Dataset entries:

________

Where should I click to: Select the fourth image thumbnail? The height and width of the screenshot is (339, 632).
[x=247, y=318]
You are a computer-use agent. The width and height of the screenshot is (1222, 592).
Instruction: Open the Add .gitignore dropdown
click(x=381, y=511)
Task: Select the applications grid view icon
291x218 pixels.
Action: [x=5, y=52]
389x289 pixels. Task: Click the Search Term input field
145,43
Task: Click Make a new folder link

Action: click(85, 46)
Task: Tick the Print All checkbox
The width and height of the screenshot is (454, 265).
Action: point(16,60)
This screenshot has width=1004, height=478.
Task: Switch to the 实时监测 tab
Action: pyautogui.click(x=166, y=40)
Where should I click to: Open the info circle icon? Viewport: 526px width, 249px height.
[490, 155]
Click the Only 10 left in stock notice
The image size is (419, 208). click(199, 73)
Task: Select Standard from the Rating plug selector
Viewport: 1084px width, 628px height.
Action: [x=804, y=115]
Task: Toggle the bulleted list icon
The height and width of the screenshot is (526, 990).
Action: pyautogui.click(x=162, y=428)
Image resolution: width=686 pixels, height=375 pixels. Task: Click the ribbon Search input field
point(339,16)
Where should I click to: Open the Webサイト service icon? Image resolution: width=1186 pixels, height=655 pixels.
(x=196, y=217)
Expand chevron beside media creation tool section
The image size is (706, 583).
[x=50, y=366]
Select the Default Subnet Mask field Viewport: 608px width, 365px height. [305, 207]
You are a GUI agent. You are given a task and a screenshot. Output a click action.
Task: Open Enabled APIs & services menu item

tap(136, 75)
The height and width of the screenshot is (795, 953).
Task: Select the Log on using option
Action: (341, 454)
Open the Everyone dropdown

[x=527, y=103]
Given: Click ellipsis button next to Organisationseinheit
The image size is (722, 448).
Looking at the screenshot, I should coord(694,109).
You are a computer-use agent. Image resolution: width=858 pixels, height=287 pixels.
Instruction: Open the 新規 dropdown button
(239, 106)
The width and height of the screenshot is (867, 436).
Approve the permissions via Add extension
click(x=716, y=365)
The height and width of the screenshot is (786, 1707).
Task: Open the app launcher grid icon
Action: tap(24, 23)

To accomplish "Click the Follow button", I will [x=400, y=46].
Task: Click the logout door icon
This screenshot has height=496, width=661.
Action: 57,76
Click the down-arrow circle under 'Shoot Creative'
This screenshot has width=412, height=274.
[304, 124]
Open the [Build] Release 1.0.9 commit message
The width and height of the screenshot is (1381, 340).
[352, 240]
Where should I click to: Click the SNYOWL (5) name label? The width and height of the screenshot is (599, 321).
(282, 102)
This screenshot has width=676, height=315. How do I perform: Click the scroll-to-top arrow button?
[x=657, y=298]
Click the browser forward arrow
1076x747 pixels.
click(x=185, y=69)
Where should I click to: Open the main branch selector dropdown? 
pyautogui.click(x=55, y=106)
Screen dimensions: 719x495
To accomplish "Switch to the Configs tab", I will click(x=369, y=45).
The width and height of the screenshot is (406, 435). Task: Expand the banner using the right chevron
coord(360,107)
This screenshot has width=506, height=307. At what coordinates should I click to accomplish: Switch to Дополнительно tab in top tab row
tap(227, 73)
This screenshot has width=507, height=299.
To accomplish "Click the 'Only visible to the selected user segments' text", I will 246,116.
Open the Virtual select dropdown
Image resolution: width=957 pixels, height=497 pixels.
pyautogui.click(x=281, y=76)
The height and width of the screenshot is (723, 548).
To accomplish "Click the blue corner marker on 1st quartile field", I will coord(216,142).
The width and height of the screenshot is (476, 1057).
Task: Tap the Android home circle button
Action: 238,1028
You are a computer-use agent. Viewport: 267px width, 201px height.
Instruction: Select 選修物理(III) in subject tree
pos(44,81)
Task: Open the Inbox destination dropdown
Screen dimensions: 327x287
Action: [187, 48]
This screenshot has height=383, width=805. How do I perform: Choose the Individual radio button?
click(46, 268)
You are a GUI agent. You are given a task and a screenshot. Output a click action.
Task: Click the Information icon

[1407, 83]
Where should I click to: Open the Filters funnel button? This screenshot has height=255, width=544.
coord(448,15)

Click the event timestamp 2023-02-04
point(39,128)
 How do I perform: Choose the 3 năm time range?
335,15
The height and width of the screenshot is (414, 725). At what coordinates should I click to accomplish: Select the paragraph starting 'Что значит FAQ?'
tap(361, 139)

________

--- Problem description ---
Repeat the records exactly, leaving out none of them.

--- Result for this task ---
Where should I click to: Select the fourth image thumbnail? The height and width of the screenshot is (339, 632).
[x=247, y=318]
You are a computer-use agent. The width and height of the screenshot is (1222, 592).
Instruction: Open the Add .gitignore dropdown
click(x=381, y=511)
Task: Select the applications grid view icon
291x218 pixels.
Action: [x=5, y=52]
389x289 pixels. Task: Click the Search Term input field
145,43
Task: Click Make a new folder link

Action: click(85, 46)
Task: Tick the Print All checkbox
The width and height of the screenshot is (454, 265).
Action: point(16,60)
This screenshot has width=1004, height=478.
Task: Switch to the 实时监测 tab
Action: pyautogui.click(x=166, y=40)
Where should I click to: Open the info circle icon? Viewport: 526px width, 249px height.
[490, 155]
Click the Only 10 left in stock notice
The image size is (419, 208). click(199, 73)
Task: Select Standard from the Rating plug selector
Viewport: 1084px width, 628px height.
Action: [x=804, y=115]
Task: Toggle the bulleted list icon
The height and width of the screenshot is (526, 990).
Action: pyautogui.click(x=162, y=428)
Image resolution: width=686 pixels, height=375 pixels. Task: Click the ribbon Search input field
point(339,16)
Where should I click to: Open the Webサイト service icon? Image resolution: width=1186 pixels, height=655 pixels.
(x=196, y=217)
Expand chevron beside media creation tool section
The image size is (706, 583).
[x=50, y=366]
Select the Default Subnet Mask field Viewport: 608px width, 365px height. [305, 207]
You are a GUI agent. You are given a task and a screenshot. Output a click action.
Task: Open Enabled APIs & services menu item

tap(136, 75)
The height and width of the screenshot is (795, 953).
Task: Select the Log on using option
Action: (341, 454)
Open the Everyone dropdown

[x=527, y=103]
Given: Click ellipsis button next to Organisationseinheit
The image size is (722, 448).
Looking at the screenshot, I should coord(694,109).
You are a computer-use agent. Image resolution: width=858 pixels, height=287 pixels.
Instruction: Open the 新規 dropdown button
(239, 106)
The width and height of the screenshot is (867, 436).
Approve the permissions via Add extension
click(x=716, y=365)
The height and width of the screenshot is (786, 1707).
Task: Open the app launcher grid icon
Action: tap(24, 23)

To accomplish "Click the Follow button", I will [x=400, y=46].
Task: Click the logout door icon
This screenshot has height=496, width=661.
Action: 57,76
Click the down-arrow circle under 'Shoot Creative'
This screenshot has width=412, height=274.
[304, 124]
Open the [Build] Release 1.0.9 commit message
The width and height of the screenshot is (1381, 340).
[352, 240]
Where should I click to: Click the SNYOWL (5) name label? The width and height of the screenshot is (599, 321).
(282, 102)
This screenshot has width=676, height=315. How do I perform: Click the scroll-to-top arrow button?
[x=657, y=298]
Click the browser forward arrow
1076x747 pixels.
click(x=185, y=69)
Where should I click to: Open the main branch selector dropdown? 
pyautogui.click(x=55, y=106)
Screen dimensions: 719x495
To accomplish "Switch to the Configs tab", I will click(x=369, y=45).
The width and height of the screenshot is (406, 435). Task: Expand the banner using the right chevron
coord(360,107)
This screenshot has width=506, height=307. At what coordinates should I click to accomplish: Switch to Дополнительно tab in top tab row
tap(227, 73)
This screenshot has width=507, height=299.
To accomplish "Click the 'Only visible to the selected user segments' text", I will 246,116.
Open the Virtual select dropdown
Image resolution: width=957 pixels, height=497 pixels.
pyautogui.click(x=281, y=76)
The height and width of the screenshot is (723, 548).
To accomplish "Click the blue corner marker on 1st quartile field", I will coord(216,142).
The width and height of the screenshot is (476, 1057).
Task: Tap the Android home circle button
Action: 238,1028
You are a computer-use agent. Viewport: 267px width, 201px height.
Instruction: Select 選修物理(III) in subject tree
pos(44,81)
Task: Open the Inbox destination dropdown
Screen dimensions: 327x287
Action: [187, 48]
This screenshot has height=383, width=805. How do I perform: Choose the Individual radio button?
click(46, 268)
You are a GUI agent. You are given a task and a screenshot. Output a click action.
Task: Click the Information icon

[1407, 83]
Where should I click to: Open the Filters funnel button? This screenshot has height=255, width=544.
coord(448,15)

Click the event timestamp 2023-02-04
point(39,128)
 How do I perform: Choose the 3 năm time range?
335,15
The height and width of the screenshot is (414, 725). At what coordinates should I click to accomplish: Select the paragraph starting 'Что значит FAQ?'
tap(361, 139)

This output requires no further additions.